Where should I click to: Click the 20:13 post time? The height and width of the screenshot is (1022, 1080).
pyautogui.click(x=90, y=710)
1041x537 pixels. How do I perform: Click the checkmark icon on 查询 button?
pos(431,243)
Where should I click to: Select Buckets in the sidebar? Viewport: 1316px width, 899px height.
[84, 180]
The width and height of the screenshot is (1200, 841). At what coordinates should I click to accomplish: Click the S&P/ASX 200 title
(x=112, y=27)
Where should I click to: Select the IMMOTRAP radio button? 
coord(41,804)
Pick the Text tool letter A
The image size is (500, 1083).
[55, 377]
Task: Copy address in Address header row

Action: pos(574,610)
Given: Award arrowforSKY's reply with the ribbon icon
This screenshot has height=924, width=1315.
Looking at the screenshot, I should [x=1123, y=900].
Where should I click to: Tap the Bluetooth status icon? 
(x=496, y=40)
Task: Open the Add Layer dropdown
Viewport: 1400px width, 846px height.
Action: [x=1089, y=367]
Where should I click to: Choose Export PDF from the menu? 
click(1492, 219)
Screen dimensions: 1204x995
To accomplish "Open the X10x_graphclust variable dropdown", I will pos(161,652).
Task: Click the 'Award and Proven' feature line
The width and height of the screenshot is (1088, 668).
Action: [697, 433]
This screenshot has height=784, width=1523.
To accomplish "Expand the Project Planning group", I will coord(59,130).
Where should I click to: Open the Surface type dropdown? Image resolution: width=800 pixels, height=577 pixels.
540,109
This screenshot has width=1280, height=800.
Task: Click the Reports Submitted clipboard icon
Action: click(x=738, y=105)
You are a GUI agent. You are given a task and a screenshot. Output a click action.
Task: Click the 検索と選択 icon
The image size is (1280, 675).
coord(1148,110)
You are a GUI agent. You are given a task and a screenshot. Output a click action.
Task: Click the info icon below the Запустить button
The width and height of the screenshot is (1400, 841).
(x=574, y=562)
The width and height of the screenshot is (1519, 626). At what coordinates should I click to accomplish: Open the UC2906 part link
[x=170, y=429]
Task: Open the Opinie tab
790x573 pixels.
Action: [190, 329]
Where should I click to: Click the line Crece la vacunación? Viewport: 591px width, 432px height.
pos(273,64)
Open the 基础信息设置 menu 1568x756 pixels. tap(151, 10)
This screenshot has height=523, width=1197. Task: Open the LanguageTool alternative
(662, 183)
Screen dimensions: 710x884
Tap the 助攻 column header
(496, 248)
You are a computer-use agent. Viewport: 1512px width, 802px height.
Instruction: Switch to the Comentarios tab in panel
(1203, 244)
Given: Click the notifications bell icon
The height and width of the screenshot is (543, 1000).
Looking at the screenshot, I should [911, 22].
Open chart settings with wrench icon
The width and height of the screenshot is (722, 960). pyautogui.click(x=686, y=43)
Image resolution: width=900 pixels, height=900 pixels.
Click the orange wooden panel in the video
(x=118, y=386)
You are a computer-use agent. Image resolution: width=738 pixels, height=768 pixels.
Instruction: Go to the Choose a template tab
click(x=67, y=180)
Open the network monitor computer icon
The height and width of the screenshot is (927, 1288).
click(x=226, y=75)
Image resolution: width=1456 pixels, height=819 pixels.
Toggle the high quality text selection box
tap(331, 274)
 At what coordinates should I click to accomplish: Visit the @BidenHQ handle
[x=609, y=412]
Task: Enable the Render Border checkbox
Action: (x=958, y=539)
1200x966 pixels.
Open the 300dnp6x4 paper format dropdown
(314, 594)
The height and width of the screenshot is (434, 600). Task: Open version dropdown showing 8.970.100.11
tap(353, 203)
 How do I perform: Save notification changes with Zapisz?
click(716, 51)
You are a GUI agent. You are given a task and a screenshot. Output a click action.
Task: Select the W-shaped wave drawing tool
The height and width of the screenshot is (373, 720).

-----

### Instructions to follow
Quote the listing above verbatim, every line of it.

### Task solution
Where should I click to: Click the 20:13 post time? The height and width of the screenshot is (1022, 1080).
pyautogui.click(x=90, y=710)
1041x537 pixels. How do I perform: Click the checkmark icon on 查询 button?
pos(431,243)
Where should I click to: Select Buckets in the sidebar? Viewport: 1316px width, 899px height.
[84, 180]
The width and height of the screenshot is (1200, 841). At what coordinates should I click to accomplish: Click the S&P/ASX 200 title
(x=112, y=27)
Where should I click to: Select the IMMOTRAP radio button? 
coord(41,804)
Pick the Text tool letter A
The image size is (500, 1083).
[55, 377]
Task: Copy address in Address header row

Action: pos(574,610)
Given: Award arrowforSKY's reply with the ribbon icon
This screenshot has height=924, width=1315.
Looking at the screenshot, I should [x=1123, y=900].
Where should I click to: Tap the Bluetooth status icon? 
(x=496, y=40)
Task: Open the Add Layer dropdown
Viewport: 1400px width, 846px height.
Action: [x=1089, y=367]
Where should I click to: Choose Export PDF from the menu? 
click(1492, 219)
Screen dimensions: 1204x995
To accomplish "Open the X10x_graphclust variable dropdown", I will pos(161,652).
Task: Click the 'Award and Proven' feature line
The width and height of the screenshot is (1088, 668).
Action: [697, 433]
This screenshot has height=784, width=1523.
To accomplish "Expand the Project Planning group", I will coord(59,130).
Where should I click to: Open the Surface type dropdown? Image resolution: width=800 pixels, height=577 pixels.
540,109
This screenshot has width=1280, height=800.
Task: Click the Reports Submitted clipboard icon
Action: click(x=738, y=105)
You are a GUI agent. You are given a task and a screenshot. Output a click action.
Task: Click the 検索と選択 icon
The image size is (1280, 675).
coord(1148,110)
You are a GUI agent. You are given a task and a screenshot. Output a click action.
Task: Click the info icon below the Запустить button
The width and height of the screenshot is (1400, 841).
(x=574, y=562)
The width and height of the screenshot is (1519, 626). At what coordinates should I click to accomplish: Open the UC2906 part link
[x=170, y=429]
Task: Open the Opinie tab
790x573 pixels.
Action: [190, 329]
Where should I click to: Click the line Crece la vacunación? Viewport: 591px width, 432px height.
pos(273,64)
Open the 基础信息设置 menu 1568x756 pixels. tap(151, 10)
This screenshot has height=523, width=1197. Task: Open the LanguageTool alternative
(662, 183)
Screen dimensions: 710x884
Tap the 助攻 column header
(496, 248)
You are a computer-use agent. Viewport: 1512px width, 802px height.
Instruction: Switch to the Comentarios tab in panel
(1203, 244)
Given: Click the notifications bell icon
The height and width of the screenshot is (543, 1000).
Looking at the screenshot, I should [911, 22].
Open chart settings with wrench icon
The width and height of the screenshot is (722, 960). pyautogui.click(x=686, y=43)
Image resolution: width=900 pixels, height=900 pixels.
Click the orange wooden panel in the video
(x=118, y=386)
You are a computer-use agent. Image resolution: width=738 pixels, height=768 pixels.
Instruction: Go to the Choose a template tab
click(x=67, y=180)
Open the network monitor computer icon
The height and width of the screenshot is (927, 1288).
click(x=226, y=75)
Image resolution: width=1456 pixels, height=819 pixels.
Toggle the high quality text selection box
tap(331, 274)
 At what coordinates should I click to accomplish: Visit the @BidenHQ handle
[x=609, y=412]
Task: Enable the Render Border checkbox
Action: (x=958, y=539)
1200x966 pixels.
Open the 300dnp6x4 paper format dropdown
(314, 594)
The height and width of the screenshot is (434, 600). Task: Open version dropdown showing 8.970.100.11
tap(353, 203)
 How do I perform: Save notification changes with Zapisz?
click(716, 51)
You are a GUI agent. You are given a task and a screenshot. Output a click action.
Task: Select the W-shaped wave drawing tool
The height and width of the screenshot is (373, 720).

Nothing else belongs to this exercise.